─── SUPPLIED RECORDS ───
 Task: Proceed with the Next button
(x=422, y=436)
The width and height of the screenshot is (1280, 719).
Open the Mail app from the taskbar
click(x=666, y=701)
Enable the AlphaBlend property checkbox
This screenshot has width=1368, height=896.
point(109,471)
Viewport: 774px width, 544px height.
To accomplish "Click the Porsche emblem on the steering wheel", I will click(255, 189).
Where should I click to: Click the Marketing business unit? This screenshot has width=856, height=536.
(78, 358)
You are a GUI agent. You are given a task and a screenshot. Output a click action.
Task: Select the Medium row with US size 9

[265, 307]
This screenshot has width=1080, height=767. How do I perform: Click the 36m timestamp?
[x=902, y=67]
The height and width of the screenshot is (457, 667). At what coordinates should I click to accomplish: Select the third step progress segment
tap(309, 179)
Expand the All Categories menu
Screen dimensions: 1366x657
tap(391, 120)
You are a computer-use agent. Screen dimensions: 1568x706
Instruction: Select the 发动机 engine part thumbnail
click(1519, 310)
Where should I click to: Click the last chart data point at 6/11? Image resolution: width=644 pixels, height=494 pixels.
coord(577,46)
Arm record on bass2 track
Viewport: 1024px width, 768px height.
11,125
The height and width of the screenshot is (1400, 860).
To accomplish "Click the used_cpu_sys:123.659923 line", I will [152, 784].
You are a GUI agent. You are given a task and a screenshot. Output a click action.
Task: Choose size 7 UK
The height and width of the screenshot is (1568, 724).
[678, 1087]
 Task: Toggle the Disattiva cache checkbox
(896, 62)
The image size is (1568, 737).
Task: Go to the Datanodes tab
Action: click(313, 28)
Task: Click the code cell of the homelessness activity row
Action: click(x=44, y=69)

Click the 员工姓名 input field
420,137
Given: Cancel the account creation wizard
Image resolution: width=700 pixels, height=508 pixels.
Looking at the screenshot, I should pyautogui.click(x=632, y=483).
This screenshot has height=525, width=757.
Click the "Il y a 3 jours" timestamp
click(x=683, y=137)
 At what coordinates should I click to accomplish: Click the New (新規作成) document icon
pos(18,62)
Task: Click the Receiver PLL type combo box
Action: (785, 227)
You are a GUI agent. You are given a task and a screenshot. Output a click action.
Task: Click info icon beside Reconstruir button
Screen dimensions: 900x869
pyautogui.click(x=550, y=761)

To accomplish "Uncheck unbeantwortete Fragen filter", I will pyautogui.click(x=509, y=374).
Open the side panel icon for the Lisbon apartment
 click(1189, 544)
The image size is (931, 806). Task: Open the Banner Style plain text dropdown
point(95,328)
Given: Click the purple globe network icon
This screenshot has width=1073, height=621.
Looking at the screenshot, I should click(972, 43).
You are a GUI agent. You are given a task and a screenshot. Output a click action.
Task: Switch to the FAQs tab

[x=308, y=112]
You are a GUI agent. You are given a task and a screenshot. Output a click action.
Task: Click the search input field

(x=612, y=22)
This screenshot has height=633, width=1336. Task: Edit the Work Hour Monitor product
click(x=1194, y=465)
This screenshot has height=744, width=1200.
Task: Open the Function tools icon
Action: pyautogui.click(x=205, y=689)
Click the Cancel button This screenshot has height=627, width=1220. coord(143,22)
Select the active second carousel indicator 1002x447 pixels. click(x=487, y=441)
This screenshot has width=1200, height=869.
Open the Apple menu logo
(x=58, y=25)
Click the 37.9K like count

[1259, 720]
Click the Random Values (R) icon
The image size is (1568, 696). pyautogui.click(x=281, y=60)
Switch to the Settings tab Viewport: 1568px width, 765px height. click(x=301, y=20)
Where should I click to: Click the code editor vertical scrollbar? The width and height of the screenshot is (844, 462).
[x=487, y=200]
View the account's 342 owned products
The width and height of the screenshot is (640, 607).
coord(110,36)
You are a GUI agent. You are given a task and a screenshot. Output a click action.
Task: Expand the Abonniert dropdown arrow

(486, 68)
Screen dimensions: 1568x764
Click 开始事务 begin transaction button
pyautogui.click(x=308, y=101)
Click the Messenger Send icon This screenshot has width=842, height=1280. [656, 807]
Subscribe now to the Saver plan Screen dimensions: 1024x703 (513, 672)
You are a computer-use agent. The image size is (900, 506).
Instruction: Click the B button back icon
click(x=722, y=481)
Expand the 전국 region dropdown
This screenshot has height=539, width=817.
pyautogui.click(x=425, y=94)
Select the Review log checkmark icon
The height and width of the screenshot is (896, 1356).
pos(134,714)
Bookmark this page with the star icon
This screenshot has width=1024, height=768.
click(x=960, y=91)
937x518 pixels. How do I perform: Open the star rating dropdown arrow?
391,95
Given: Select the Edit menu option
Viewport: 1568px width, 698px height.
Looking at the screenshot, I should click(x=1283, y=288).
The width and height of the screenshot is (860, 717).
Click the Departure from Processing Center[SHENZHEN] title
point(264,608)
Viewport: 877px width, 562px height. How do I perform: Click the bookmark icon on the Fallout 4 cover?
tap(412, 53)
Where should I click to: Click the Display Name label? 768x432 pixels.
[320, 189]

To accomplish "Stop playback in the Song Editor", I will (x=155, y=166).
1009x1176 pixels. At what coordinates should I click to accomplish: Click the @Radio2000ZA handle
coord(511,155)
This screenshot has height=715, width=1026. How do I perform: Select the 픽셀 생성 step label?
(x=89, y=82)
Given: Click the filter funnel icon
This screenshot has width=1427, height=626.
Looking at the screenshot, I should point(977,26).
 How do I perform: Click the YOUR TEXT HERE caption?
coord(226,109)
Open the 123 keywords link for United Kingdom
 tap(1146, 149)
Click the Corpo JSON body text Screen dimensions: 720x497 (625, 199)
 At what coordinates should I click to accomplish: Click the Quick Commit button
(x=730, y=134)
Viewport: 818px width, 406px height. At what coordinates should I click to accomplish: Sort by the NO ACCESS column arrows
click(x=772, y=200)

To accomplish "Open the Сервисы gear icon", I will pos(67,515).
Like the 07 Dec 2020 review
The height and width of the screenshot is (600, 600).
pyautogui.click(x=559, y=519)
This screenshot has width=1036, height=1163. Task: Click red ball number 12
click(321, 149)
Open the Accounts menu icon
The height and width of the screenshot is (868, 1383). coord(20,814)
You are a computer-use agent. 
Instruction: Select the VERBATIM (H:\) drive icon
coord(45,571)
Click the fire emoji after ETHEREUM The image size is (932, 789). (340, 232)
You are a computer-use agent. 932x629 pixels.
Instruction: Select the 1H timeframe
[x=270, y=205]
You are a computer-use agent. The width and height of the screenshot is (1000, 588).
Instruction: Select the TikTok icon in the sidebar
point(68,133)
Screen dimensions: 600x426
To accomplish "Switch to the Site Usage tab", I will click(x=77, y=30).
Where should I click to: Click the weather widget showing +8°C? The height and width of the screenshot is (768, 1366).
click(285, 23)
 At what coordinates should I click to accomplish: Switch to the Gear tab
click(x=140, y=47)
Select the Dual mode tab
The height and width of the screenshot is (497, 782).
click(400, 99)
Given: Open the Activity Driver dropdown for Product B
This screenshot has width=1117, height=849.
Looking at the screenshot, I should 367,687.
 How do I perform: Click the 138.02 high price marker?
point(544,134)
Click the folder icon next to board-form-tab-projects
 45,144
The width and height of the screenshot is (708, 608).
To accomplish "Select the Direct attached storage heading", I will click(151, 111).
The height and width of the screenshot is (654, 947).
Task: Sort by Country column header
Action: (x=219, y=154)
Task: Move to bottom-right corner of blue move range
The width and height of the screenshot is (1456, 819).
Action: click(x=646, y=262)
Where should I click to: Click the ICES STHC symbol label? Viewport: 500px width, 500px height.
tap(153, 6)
───
Give back every line of the data exactly as it was written.

▶ EXERCISE RESPONSE:
 Task: Proceed with the Next button
(x=422, y=436)
The width and height of the screenshot is (1280, 719).
Open the Mail app from the taskbar
click(x=666, y=701)
Enable the AlphaBlend property checkbox
This screenshot has width=1368, height=896.
point(109,471)
Viewport: 774px width, 544px height.
To accomplish "Click the Porsche emblem on the steering wheel", I will click(255, 189).
Where should I click to: Click the Marketing business unit? This screenshot has width=856, height=536.
(78, 358)
You are a GUI agent. You are given a task and a screenshot. Output a click action.
Task: Select the Medium row with US size 9

[265, 307]
This screenshot has width=1080, height=767. How do I perform: Click the 36m timestamp?
[x=902, y=67]
The height and width of the screenshot is (457, 667). At what coordinates should I click to accomplish: Select the third step progress segment
tap(309, 179)
Expand the All Categories menu
Screen dimensions: 1366x657
tap(391, 120)
You are a computer-use agent. Screen dimensions: 1568x706
Instruction: Select the 发动机 engine part thumbnail
click(1519, 310)
Where should I click to: Click the last chart data point at 6/11? Image resolution: width=644 pixels, height=494 pixels.
coord(577,46)
Arm record on bass2 track
Viewport: 1024px width, 768px height.
11,125
The height and width of the screenshot is (1400, 860).
To accomplish "Click the used_cpu_sys:123.659923 line", I will [152, 784].
You are a GUI agent. You are given a task and a screenshot. Output a click action.
Task: Choose size 7 UK
The height and width of the screenshot is (1568, 724).
[678, 1087]
 Task: Toggle the Disattiva cache checkbox
(896, 62)
The image size is (1568, 737).
Task: Go to the Datanodes tab
Action: click(313, 28)
Task: Click the code cell of the homelessness activity row
Action: click(x=44, y=69)

Click the 员工姓名 input field
420,137
Given: Cancel the account creation wizard
Image resolution: width=700 pixels, height=508 pixels.
Looking at the screenshot, I should pyautogui.click(x=632, y=483).
This screenshot has height=525, width=757.
Click the "Il y a 3 jours" timestamp
click(x=683, y=137)
 At what coordinates should I click to accomplish: Click the New (新規作成) document icon
pos(18,62)
Task: Click the Receiver PLL type combo box
Action: (785, 227)
You are a GUI agent. You are given a task and a screenshot. Output a click action.
Task: Click info icon beside Reconstruir button
Screen dimensions: 900x869
pyautogui.click(x=550, y=761)

To accomplish "Uncheck unbeantwortete Fragen filter", I will pyautogui.click(x=509, y=374).
Open the side panel icon for the Lisbon apartment
 click(1189, 544)
The image size is (931, 806). Task: Open the Banner Style plain text dropdown
point(95,328)
Given: Click the purple globe network icon
This screenshot has width=1073, height=621.
Looking at the screenshot, I should click(972, 43).
You are a GUI agent. You are given a task and a screenshot. Output a click action.
Task: Switch to the FAQs tab

[x=308, y=112]
You are a GUI agent. You are given a task and a screenshot. Output a click action.
Task: Click the search input field

(x=612, y=22)
This screenshot has height=633, width=1336. Task: Edit the Work Hour Monitor product
click(x=1194, y=465)
This screenshot has height=744, width=1200.
Task: Open the Function tools icon
Action: pyautogui.click(x=205, y=689)
Click the Cancel button This screenshot has height=627, width=1220. coord(143,22)
Select the active second carousel indicator 1002x447 pixels. click(x=487, y=441)
This screenshot has width=1200, height=869.
Open the Apple menu logo
(x=58, y=25)
Click the 37.9K like count

[1259, 720]
Click the Random Values (R) icon
The image size is (1568, 696). pyautogui.click(x=281, y=60)
Switch to the Settings tab Viewport: 1568px width, 765px height. click(x=301, y=20)
Where should I click to: Click the code editor vertical scrollbar? The width and height of the screenshot is (844, 462).
[x=487, y=200]
View the account's 342 owned products
The width and height of the screenshot is (640, 607).
coord(110,36)
You are a GUI agent. You are given a task and a screenshot. Output a click action.
Task: Expand the Abonniert dropdown arrow

(486, 68)
Screen dimensions: 1568x764
Click 开始事务 begin transaction button
pyautogui.click(x=308, y=101)
Click the Messenger Send icon This screenshot has width=842, height=1280. [656, 807]
Subscribe now to the Saver plan Screen dimensions: 1024x703 (513, 672)
You are a computer-use agent. The image size is (900, 506).
Instruction: Click the B button back icon
click(x=722, y=481)
Expand the 전국 region dropdown
This screenshot has height=539, width=817.
pyautogui.click(x=425, y=94)
Select the Review log checkmark icon
The height and width of the screenshot is (896, 1356).
pos(134,714)
Bookmark this page with the star icon
This screenshot has width=1024, height=768.
click(x=960, y=91)
937x518 pixels. How do I perform: Open the star rating dropdown arrow?
391,95
Given: Select the Edit menu option
Viewport: 1568px width, 698px height.
Looking at the screenshot, I should click(x=1283, y=288).
The width and height of the screenshot is (860, 717).
Click the Departure from Processing Center[SHENZHEN] title
point(264,608)
Viewport: 877px width, 562px height. How do I perform: Click the bookmark icon on the Fallout 4 cover?
tap(412, 53)
Where should I click to: Click the Display Name label? 768x432 pixels.
[320, 189]

To accomplish "Stop playback in the Song Editor", I will (x=155, y=166).
1009x1176 pixels. At what coordinates should I click to accomplish: Click the @Radio2000ZA handle
coord(511,155)
This screenshot has height=715, width=1026. How do I perform: Select the 픽셀 생성 step label?
(x=89, y=82)
Given: Click the filter funnel icon
This screenshot has width=1427, height=626.
Looking at the screenshot, I should point(977,26).
 How do I perform: Click the YOUR TEXT HERE caption?
coord(226,109)
Open the 123 keywords link for United Kingdom
 tap(1146, 149)
Click the Corpo JSON body text Screen dimensions: 720x497 (625, 199)
 At what coordinates should I click to accomplish: Click the Quick Commit button
(x=730, y=134)
Viewport: 818px width, 406px height. At what coordinates should I click to accomplish: Sort by the NO ACCESS column arrows
click(x=772, y=200)

To accomplish "Open the Сервисы gear icon", I will pos(67,515).
Like the 07 Dec 2020 review
The height and width of the screenshot is (600, 600).
pyautogui.click(x=559, y=519)
This screenshot has width=1036, height=1163. Task: Click red ball number 12
click(321, 149)
Open the Accounts menu icon
The height and width of the screenshot is (868, 1383). coord(20,814)
You are a computer-use agent. 
Instruction: Select the VERBATIM (H:\) drive icon
coord(45,571)
Click the fire emoji after ETHEREUM The image size is (932, 789). (340, 232)
You are a computer-use agent. 932x629 pixels.
Instruction: Select the 1H timeframe
[x=270, y=205]
You are a computer-use agent. The width and height of the screenshot is (1000, 588).
Instruction: Select the TikTok icon in the sidebar
point(68,133)
Screen dimensions: 600x426
To accomplish "Switch to the Site Usage tab", I will click(x=77, y=30).
Where should I click to: Click the weather widget showing +8°C? The height and width of the screenshot is (768, 1366).
click(285, 23)
 At what coordinates should I click to accomplish: Switch to the Gear tab
click(x=140, y=47)
Select the Dual mode tab
The height and width of the screenshot is (497, 782).
click(400, 99)
Given: Open the Activity Driver dropdown for Product B
This screenshot has width=1117, height=849.
Looking at the screenshot, I should 367,687.
 How do I perform: Click the 138.02 high price marker?
point(544,134)
Click the folder icon next to board-form-tab-projects
 45,144
The width and height of the screenshot is (708, 608).
To accomplish "Select the Direct attached storage heading", I will click(151, 111).
The height and width of the screenshot is (654, 947).
Task: Sort by Country column header
Action: (x=219, y=154)
Task: Move to bottom-right corner of blue move range
The width and height of the screenshot is (1456, 819).
Action: click(x=646, y=262)
Where should I click to: Click the ICES STHC symbol label? Viewport: 500px width, 500px height.
tap(153, 6)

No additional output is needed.